- _WORK TO BE COMPLETED_:
Transcribe the records below exactly, from their first line through the line containing "Task: Click the shared icon next to Scopes". Omit every line after it.

- _EXERCISE INPUTS_:
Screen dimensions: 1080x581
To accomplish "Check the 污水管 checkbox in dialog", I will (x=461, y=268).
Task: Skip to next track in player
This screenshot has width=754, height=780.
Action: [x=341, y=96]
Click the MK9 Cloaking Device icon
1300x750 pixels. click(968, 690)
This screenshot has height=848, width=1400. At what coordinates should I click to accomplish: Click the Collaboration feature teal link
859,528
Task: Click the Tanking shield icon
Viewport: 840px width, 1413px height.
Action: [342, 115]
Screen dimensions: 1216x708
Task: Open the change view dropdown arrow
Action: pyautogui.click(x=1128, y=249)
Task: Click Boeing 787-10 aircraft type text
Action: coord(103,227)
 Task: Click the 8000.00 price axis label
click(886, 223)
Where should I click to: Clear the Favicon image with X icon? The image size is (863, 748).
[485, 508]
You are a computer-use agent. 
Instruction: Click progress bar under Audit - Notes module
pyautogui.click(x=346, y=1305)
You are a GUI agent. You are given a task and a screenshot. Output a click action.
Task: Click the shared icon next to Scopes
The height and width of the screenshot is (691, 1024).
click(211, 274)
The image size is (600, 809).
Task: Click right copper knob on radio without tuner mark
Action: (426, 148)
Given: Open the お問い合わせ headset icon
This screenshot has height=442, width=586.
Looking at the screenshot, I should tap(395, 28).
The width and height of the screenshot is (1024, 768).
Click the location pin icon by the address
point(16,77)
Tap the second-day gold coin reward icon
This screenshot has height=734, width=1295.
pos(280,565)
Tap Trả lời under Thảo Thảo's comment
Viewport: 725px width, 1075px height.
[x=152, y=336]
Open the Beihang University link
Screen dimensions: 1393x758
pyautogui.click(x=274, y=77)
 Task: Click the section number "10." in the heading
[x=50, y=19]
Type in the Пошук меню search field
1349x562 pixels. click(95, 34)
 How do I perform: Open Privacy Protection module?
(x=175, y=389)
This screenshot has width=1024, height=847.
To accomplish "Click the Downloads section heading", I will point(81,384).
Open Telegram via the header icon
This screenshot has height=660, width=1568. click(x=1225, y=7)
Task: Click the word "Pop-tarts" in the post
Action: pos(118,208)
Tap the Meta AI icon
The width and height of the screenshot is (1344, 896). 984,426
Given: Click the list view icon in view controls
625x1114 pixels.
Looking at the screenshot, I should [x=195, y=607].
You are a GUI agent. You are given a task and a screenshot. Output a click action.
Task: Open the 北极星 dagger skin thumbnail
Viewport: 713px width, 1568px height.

- _EXERCISE SOLUTION_:
Screen dimensions: 1080x581
To accomplish "Check the 污水管 checkbox in dialog", I will (x=461, y=268).
Task: Skip to next track in player
This screenshot has width=754, height=780.
Action: [x=341, y=96]
Click the MK9 Cloaking Device icon
1300x750 pixels. click(968, 690)
This screenshot has height=848, width=1400. At what coordinates should I click to accomplish: Click the Collaboration feature teal link
859,528
Task: Click the Tanking shield icon
Viewport: 840px width, 1413px height.
Action: [342, 115]
Screen dimensions: 1216x708
Task: Open the change view dropdown arrow
Action: pyautogui.click(x=1128, y=249)
Task: Click Boeing 787-10 aircraft type text
Action: coord(103,227)
 Task: Click the 8000.00 price axis label
click(886, 223)
Where should I click to: Clear the Favicon image with X icon? The image size is (863, 748).
[485, 508]
You are a computer-use agent. 
Instruction: Click progress bar under Audit - Notes module
pyautogui.click(x=346, y=1305)
You are a GUI agent. You are given a task and a screenshot. Output a click action.
Task: Click the shared icon next to Scopes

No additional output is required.